By Kenrya Rankin Sep 23, 2015

In an essay for NPR’s Code Switch, writer Mary C. Curtis shares her evolving view of the Catholic Church as the Argentine-born Pope Francis tours the United States. Curtis deftly examines her personal struggles in marrying her black and Catholic selves, while exploring black people’s complicated history with the church, dating back to the times when Jesuits owned slaves and Africans who were imported through New Orleans were legally required to be baptized in the faith.

She writes of the pope:

Every time Pope Francis washes the feet of prisoners, embraces an orphan, speaks of social justice and “the least of these,” it reflects the Catholic Church as I would like it to be, the church of the Scriptures. Pope Francis has not altered doctrine or dogma; yet words and deeds have their own kind of power. His U.S. itinerary includes stops at a Harlem school and a Philadelphia correctional facility. It’s a visit that may bring me closer to a faith that has not always been so welcoming to black Catholics like me. …

When you are baptized with the name your late grandmother carried, Mary Cecelia, Catholic is with you before you learn the rosary or make your first Communion. But being black and Catholic—something I never thought much about in my early years—means inheriting a complicated legacy.

Curtis also discusses how segregation and racism in the church impacted her family:

I also remember how segregation marred Catholic schools, and what that meant to my family in the 1950s and 1960s. My oldest brother passed rigorous entrance exams for Catholic high schools in Baltimore with flying colors. But he never got to attend; priests and school administrators explained that had my brother been white and non-Catholic, he would’ve been accepted. …

Just a few years later, things had changed…somewhat. When I graduated from an all-black grade school, taught by the Oblate Sisters of Providence, a black order of nuns founded in Baltimore in 1829 to teach children who looked like me, I passed those tests, just as my brother had, and was allowed to enter an all-girls Catholic high school where I was in a definite minority. …

The day I registered for classes, the nun in charge looked at my face, and pulled my mom and me aside halfway through the process.

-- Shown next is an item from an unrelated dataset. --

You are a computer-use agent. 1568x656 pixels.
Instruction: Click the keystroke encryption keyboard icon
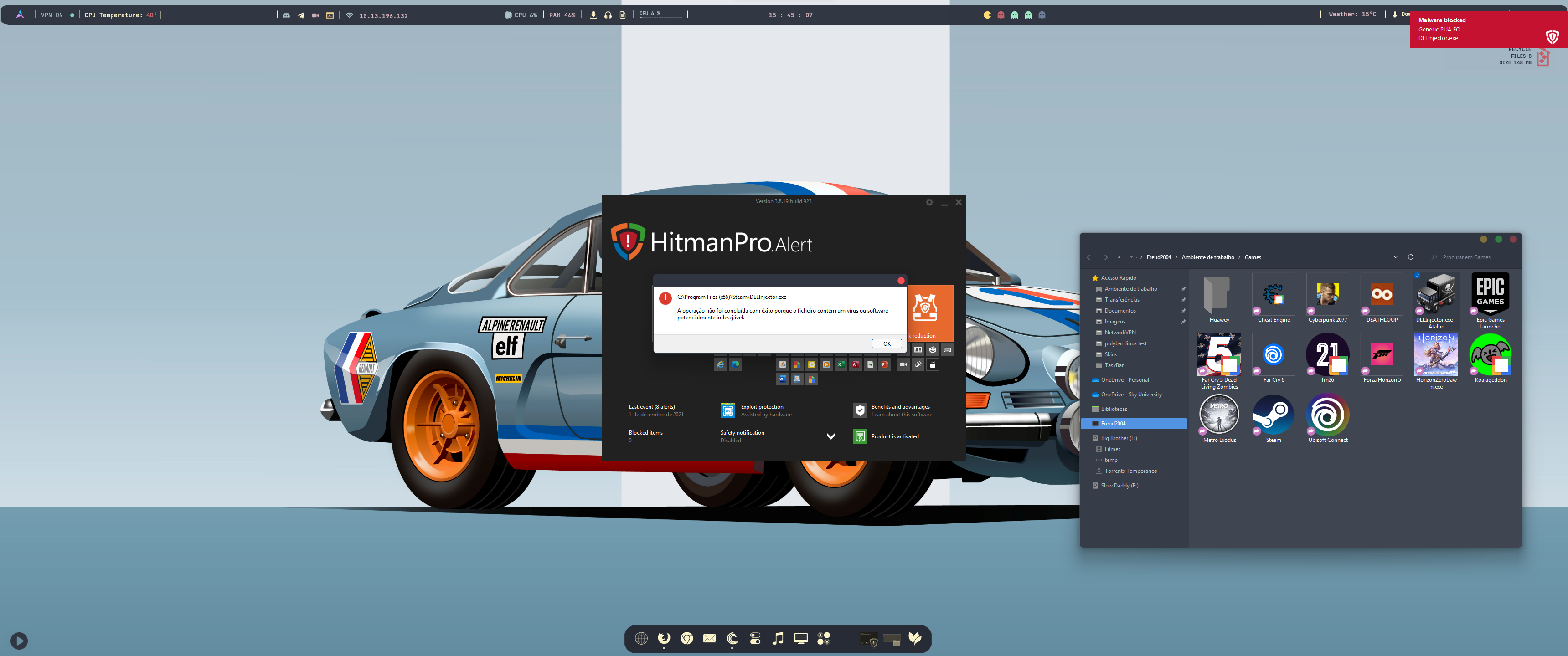pos(947,350)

It never occurred to her that the Mary Cecelia whose test scores put her in honors courses could look like me. She explained that while I qualified for gifted classes, I might want to start in a lower group until I could handle more advanced work. After exchanging looks, my mother and I assured her I would be fine. That nun, who later would become my honors algebra teacher, remained bewildered by my success. “Are other people in your family smart?” she’d ask me.